* EXERCISE DETAILS *
In the records below, could you reproduce the lines starting with the line containing "Find the location of a particular element. Image" and going on through the line containing "What do you see at coordinates (1340, 225)", switching "Image resolution" to "Screen resolution" and keeping everything else unchanged?

Segment Start: INFORMATION SUPPLIED

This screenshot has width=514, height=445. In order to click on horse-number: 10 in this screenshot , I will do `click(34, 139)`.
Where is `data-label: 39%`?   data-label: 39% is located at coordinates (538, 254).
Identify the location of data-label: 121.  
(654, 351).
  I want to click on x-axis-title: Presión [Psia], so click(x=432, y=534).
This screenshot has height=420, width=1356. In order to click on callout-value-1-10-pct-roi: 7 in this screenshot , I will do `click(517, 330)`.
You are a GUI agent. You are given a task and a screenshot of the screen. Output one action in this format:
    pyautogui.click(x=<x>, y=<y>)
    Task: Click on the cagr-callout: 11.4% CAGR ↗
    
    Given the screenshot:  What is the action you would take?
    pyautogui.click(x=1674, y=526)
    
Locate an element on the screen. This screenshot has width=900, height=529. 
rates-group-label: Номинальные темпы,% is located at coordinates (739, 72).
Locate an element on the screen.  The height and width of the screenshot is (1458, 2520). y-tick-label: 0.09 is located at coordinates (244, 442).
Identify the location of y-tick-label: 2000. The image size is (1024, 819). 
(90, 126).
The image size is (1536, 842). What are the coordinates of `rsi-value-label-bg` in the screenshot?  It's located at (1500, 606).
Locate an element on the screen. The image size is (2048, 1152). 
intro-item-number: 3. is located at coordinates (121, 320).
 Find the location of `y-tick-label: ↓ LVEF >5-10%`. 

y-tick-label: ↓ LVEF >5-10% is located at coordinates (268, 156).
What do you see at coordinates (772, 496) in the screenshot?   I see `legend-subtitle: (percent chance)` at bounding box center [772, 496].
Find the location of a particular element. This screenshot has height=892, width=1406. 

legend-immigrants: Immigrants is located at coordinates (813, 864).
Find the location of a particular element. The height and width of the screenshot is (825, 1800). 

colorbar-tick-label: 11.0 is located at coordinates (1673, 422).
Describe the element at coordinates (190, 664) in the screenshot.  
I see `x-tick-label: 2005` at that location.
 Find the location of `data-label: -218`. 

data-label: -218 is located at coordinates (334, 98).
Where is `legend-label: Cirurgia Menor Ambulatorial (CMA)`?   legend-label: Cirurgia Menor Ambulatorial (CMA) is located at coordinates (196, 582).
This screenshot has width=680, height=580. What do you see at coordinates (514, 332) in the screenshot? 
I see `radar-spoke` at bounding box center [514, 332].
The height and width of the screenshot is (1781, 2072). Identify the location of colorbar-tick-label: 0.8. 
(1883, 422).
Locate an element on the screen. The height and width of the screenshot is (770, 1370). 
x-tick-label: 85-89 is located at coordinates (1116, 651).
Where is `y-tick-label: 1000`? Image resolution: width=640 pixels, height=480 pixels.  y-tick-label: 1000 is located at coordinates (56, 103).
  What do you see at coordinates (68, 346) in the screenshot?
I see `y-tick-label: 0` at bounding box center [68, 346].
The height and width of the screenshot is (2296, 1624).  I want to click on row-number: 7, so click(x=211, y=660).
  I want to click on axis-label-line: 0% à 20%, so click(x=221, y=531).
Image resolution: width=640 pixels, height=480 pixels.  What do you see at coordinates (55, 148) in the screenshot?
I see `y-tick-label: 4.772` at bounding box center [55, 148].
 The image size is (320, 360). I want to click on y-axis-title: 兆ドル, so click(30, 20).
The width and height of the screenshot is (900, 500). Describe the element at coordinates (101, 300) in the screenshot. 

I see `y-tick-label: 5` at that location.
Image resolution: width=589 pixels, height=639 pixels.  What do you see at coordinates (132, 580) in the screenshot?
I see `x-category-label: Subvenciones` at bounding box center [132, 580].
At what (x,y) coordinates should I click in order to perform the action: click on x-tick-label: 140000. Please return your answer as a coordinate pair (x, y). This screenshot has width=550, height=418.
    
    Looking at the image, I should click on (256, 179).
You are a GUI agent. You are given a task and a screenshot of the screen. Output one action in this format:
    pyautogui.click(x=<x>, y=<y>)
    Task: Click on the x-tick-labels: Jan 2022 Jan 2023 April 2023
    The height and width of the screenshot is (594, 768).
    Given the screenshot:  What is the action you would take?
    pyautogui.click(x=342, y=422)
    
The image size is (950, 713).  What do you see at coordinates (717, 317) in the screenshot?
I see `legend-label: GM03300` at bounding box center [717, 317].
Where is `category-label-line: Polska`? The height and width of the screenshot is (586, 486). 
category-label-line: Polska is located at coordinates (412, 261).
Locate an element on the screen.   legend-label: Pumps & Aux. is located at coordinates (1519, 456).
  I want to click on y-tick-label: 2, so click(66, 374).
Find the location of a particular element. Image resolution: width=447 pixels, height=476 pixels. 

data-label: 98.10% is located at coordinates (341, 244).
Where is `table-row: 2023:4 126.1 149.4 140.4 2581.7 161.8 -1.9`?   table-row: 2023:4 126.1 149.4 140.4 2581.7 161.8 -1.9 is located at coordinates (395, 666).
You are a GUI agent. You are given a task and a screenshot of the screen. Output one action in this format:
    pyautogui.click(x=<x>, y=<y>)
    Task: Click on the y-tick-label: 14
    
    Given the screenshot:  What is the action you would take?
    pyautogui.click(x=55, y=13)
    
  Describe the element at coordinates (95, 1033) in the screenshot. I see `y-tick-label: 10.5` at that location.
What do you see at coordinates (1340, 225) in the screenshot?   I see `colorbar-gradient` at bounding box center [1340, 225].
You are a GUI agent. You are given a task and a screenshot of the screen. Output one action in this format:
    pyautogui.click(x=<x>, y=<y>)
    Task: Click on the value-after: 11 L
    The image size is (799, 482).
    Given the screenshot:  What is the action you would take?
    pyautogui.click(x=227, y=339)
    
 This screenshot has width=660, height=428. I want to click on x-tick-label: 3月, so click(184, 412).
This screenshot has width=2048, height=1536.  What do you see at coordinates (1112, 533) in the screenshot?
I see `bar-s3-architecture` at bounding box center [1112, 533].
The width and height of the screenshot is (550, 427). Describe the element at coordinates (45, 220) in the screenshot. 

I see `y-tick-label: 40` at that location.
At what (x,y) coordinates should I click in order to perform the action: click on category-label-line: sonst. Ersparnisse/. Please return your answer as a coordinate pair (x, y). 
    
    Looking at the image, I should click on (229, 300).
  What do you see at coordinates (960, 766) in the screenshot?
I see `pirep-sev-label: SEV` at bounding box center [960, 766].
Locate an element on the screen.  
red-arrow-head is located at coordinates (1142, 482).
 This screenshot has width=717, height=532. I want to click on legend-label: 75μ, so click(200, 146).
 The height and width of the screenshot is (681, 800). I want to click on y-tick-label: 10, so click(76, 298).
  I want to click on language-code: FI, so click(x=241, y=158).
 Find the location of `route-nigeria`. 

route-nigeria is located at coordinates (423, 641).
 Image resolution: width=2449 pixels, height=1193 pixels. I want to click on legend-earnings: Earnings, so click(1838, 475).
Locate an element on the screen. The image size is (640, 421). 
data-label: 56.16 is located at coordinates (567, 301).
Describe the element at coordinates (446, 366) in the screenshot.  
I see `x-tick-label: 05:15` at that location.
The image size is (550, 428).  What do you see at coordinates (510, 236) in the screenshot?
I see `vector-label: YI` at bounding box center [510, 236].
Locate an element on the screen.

Segment End: INFORMATION SUPPLIED

* OUTPUT FOR THIS EXERCISE *
Find the location of a particular element. Screen resolution: width=447 pixels, height=476 pixels. 

data-label: 98.10% is located at coordinates (341, 244).
Where is `table-row: 2023:4 126.1 149.4 140.4 2581.7 161.8 -1.9`?   table-row: 2023:4 126.1 149.4 140.4 2581.7 161.8 -1.9 is located at coordinates (395, 666).
You are a GUI agent. You are given a task and a screenshot of the screen. Output one action in this format:
    pyautogui.click(x=<x>, y=<y>)
    Task: Click on the y-tick-label: 14
    
    Given the screenshot:  What is the action you would take?
    pyautogui.click(x=55, y=13)
    
  Describe the element at coordinates (95, 1033) in the screenshot. I see `y-tick-label: 10.5` at that location.
What do you see at coordinates (1340, 225) in the screenshot?   I see `colorbar-gradient` at bounding box center [1340, 225].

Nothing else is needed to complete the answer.